Quelques jours plus tard, nouvelles rumeurs. L'espoir un moment nourri après la réunion des ordres, de voir disgracier les princes de Conti et de Condé ainsi que Barentin, s'évanouit, la concentration des troupes est connue et commentée à Paris dès la fin de juin et des bruits sinistres circulent. Le 3 juillet, l'on raconte au Palais-Royal que les membres du tiers, exposés à être assassinés par les nobles, demandent du secours, et peu s'en faut que plusieurs milliers d'hommes ne se mettent en route pour Versailles. Puis, à mesure que les troupes se rapprochent, et surtout après la séance du 8 juillet à l'Assemblée, les on-dit se précisent: la cour veut imposer à l'Assemblée, au cours d'une nouvelle séance royale, les déclarations du 23 juin, qui seront ensuite largement répandues dans tout le royaume, lues au prône de toutes les paroisses; si l'Assemblée résiste, elle sera transférée dans une ville éloignée ou prorogée pour un mois, ou immédiatement dissoute. L'on affirme qu'au cours d'une nuit prochaine, les troupes stationnées à Versailles prendront les armes, que le local de l'Assemblée sera occupé militairement, les plus turbulents arrêtés, voire condamnés et exécutés, les autres dispersés. Au coeur même de la crise, le 13 et le 14 juillet, le bruit court avec persistance que la salle des Menus-Plaisirs est minée; ce bruit trouve créance parmi les députés et Grégoire se fait à la tribune l'interprète des frayeurs qu'il inspire. Contre Paris, l'on méditait un assaut dans les règles: des batteries installées sur les hauteurs de Montmartre foudroieraient la ville; en même temps, les troupes campées au Champ de Mars et celles de Courbevoie, de Saint-Denis, etc., feraient irruption. Tout ce qui résisterait serait fusillé ou sabré; les soldats auraient permission de piller. Puis les barrières seraient fermées, garnies de canons, et Paris serait isolé du reste de la France. L'on se communiquait, dans le public, des plans d'opérations où la mission de chaque corps, les itinéraires, la progression méthodique de l'attaque étaient minutieusement indiqués.

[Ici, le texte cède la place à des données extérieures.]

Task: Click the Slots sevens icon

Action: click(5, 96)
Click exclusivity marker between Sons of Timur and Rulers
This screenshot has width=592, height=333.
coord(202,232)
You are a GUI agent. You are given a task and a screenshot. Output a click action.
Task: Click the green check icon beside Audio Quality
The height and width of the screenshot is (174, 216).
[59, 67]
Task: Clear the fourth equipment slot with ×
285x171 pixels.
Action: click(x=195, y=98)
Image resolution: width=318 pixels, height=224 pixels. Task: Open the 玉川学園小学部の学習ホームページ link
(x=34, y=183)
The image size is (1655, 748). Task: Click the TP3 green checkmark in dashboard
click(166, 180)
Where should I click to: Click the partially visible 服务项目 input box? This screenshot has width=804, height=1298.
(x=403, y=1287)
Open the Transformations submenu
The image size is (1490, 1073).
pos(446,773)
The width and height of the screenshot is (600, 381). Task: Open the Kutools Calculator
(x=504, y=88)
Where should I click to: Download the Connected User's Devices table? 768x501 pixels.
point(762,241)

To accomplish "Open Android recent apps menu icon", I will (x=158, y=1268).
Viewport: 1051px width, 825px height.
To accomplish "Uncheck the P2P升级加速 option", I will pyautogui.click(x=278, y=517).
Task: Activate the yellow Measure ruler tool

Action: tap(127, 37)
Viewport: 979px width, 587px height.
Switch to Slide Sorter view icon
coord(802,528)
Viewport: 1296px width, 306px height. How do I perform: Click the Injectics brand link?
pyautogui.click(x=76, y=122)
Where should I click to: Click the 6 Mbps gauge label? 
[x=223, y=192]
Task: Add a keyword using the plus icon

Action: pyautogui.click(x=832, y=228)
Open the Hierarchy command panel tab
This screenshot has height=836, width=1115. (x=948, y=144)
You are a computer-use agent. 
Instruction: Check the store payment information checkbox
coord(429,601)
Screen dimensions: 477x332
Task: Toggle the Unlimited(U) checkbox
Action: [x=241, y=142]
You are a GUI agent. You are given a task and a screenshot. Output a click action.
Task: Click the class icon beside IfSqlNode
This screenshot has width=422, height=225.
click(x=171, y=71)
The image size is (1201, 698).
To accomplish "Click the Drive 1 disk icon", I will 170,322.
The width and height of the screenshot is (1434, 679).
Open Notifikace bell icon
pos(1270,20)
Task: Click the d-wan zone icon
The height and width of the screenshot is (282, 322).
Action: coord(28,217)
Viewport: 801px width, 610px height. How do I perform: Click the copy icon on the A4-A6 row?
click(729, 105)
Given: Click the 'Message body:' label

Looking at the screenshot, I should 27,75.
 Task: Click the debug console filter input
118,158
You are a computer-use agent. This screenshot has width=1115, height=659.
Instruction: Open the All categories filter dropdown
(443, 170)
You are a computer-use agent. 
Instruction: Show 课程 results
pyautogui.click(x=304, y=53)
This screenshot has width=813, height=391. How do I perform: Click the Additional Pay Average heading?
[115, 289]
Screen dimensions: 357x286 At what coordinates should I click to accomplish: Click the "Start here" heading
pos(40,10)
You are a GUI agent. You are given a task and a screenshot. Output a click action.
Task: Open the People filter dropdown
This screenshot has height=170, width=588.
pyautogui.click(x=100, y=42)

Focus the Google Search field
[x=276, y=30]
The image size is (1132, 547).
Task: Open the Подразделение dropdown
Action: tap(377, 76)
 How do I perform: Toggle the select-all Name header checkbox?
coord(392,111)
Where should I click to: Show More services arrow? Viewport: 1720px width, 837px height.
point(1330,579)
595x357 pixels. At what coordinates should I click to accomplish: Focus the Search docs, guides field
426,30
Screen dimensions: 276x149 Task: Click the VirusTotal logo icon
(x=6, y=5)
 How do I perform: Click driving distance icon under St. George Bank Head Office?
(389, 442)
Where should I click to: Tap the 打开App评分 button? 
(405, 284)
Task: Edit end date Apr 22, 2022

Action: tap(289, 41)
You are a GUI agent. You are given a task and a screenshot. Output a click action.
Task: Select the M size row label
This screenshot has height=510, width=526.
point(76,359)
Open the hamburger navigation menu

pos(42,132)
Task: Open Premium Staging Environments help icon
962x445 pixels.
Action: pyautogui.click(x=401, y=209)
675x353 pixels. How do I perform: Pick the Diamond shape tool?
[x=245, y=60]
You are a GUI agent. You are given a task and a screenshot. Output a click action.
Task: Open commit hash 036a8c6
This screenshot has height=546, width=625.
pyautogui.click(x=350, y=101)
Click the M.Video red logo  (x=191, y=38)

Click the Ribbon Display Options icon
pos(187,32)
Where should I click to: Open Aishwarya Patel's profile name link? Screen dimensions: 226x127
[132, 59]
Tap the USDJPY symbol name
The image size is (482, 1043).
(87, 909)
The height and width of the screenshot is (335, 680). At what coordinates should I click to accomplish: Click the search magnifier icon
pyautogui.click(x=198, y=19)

Ces bruits doivent être accueillis avec circonspection. Paris et Versailles ont passé, pendant la première quinzaine de juillet 1789, par un accès d'exaltation généralisée qui atteignit son paroxysme le jour de la prise de la Bastille, par une sorte de «grande peur» qui explique la naissance des rumeurs les plus folles. A l'Assemblée même, tous ceux des députés qui n'avaient pas partie liée avec la cour semblent y avoir prêté foi; et point n'est besoin, pour faire comprendre leur crédulité, d'invoquer les calculs politiques: ils ont subi la contagion du moment.

Il n'est point douteux que, du 23 juin au 12 juillet, des projets extrêmes ont été agités. Dans une dépêche du 9 juillet, le comte de Salmour, ministre de Saxe à Paris, attribue à d'Epréménil un plan de dissolution Des Etats généraux à main armée. «D'après son projet, l'on devrait casser les Etats généraux, arrêter quelques-uns des membres qui avaient parlé avec plus de chaleur, les livrer au parlement, ainsi que M. Necker, pour instruire leur procès dans les formes juridiques et les faire périr sur l'échafaud comme criminels de lèse-majesté et coupables de haute trahison.» Le même témoin note «les rodomontades ridicules des aristocrates», à mesure que les régiments arrivent. Les officiers de l'état-major du maréchal de Broglie se laissaient aller, en parlant de l'Assemblée, à de graves intempérances de langage, et le maréchal lui-même, à en croire Salmour et Besenval, montrait une assurance, une jactance menaçantes. [Note: Pierre Caron, La tentative de contre- révolution de juin-juillet 1789 dans la _Revue d'histoire moderne et contemporaine, t. VII, pp. 20-23.].